Un pan d'histoire - Un déjeuner à Madrid - Claude SERILLON
Un déjeuner à Madrid
Claude SERILLON
Editions du Cherche –Midi – Mai 2018
Le 8 juin 1970, à Madrid, deux figures déclinantes, et toutefois emblématiques du monde politique européen, se rencontrent : le général Charles de Gaulle et le général Francisco Franco Brahamonde. Deux personnalités en apparence totalement incompatibles, deux itinéraires à priori distincts, et pourtant…
Pourtant, à l’occasion d’un voyage « privé » , de Gaulle et Madame se retrouvent à la table du Caudillo et de son épouse.
Ce qui subsiste de cet entretien informel ? Bien peu de choses ! Autant rester discrets ! Le témoignage du traducteur présent en partie a servi de base au roman. Le reste, Claude Sérillon , journaliste, romancier, et homme engagé au service de la liberté d’expression, l’a imaginé, se basant sur des recherches pointues, nous permettant ainsi de partager cet étrange moment.
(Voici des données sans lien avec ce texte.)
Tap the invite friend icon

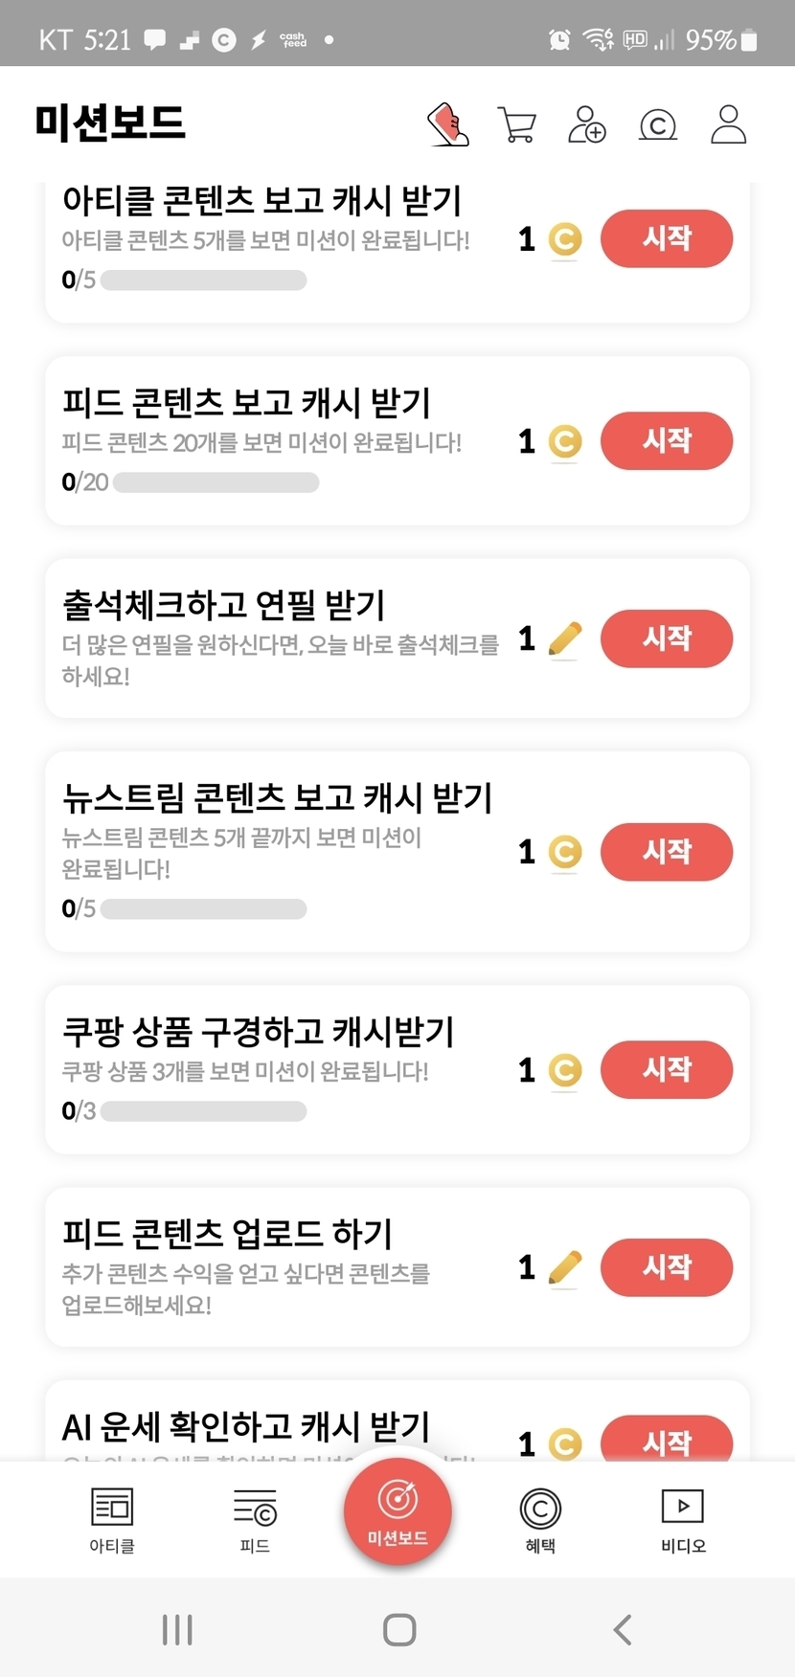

Si l’on se replonge dans le contexte de l’époque (post mai 1968), c’est un Franco vieillissant, et dont le pays attend la mort qui va faire face à un de Gaulle dessaisi du pouvoir quelques mois plus tôt par voie de référendum. Ce sont également deux nations, l’une tournée vers un avenir chargé d’espoir, l’autre plombé par des années et des années de dictature qui vont partager un saumon qu’Yvonne de Gaulle qualifiera d’exquis.
Les dialogues mis en scène par Claude Sérillon sont un régal. On imagine aisément ces deux hommes échanger en toute courtoisie (oui, oui !!) et peut –être (mais c’est là mon avis personnel) en toute mégalomanie. C’est sans doute cela le plus édifiant, je pense.
Par exemple :
De Gaulle à Franco : « Avez-vous compris que nous sommes des moments d’histoire ? »
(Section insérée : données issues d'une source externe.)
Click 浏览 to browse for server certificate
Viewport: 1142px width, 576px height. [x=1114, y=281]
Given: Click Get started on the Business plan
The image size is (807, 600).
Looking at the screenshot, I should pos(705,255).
Franco à de Gaulle : « C’est notre destin, général, nous sommes sur Terre pour conduire le cours des choses ».
L’auteur dissémine ça et là quelques détails légers, voire drôles, comme le détail du menu de ce repas plutôt austère, à l’image du Palais du Pardo.
Enfin, « au bout du compte », on prend connaissance de l’édifiante lettre envoyée après ce séjour , ultime baroud d’honneur à un pays qui l’avait blessé dans son amour-propre, par de Gaulle au Caudillo. Une lettre aussi incroyable que véridique… Une lettre d’absolution de toutes les horreurs commises , de la terreur écrasante du régime franquiste.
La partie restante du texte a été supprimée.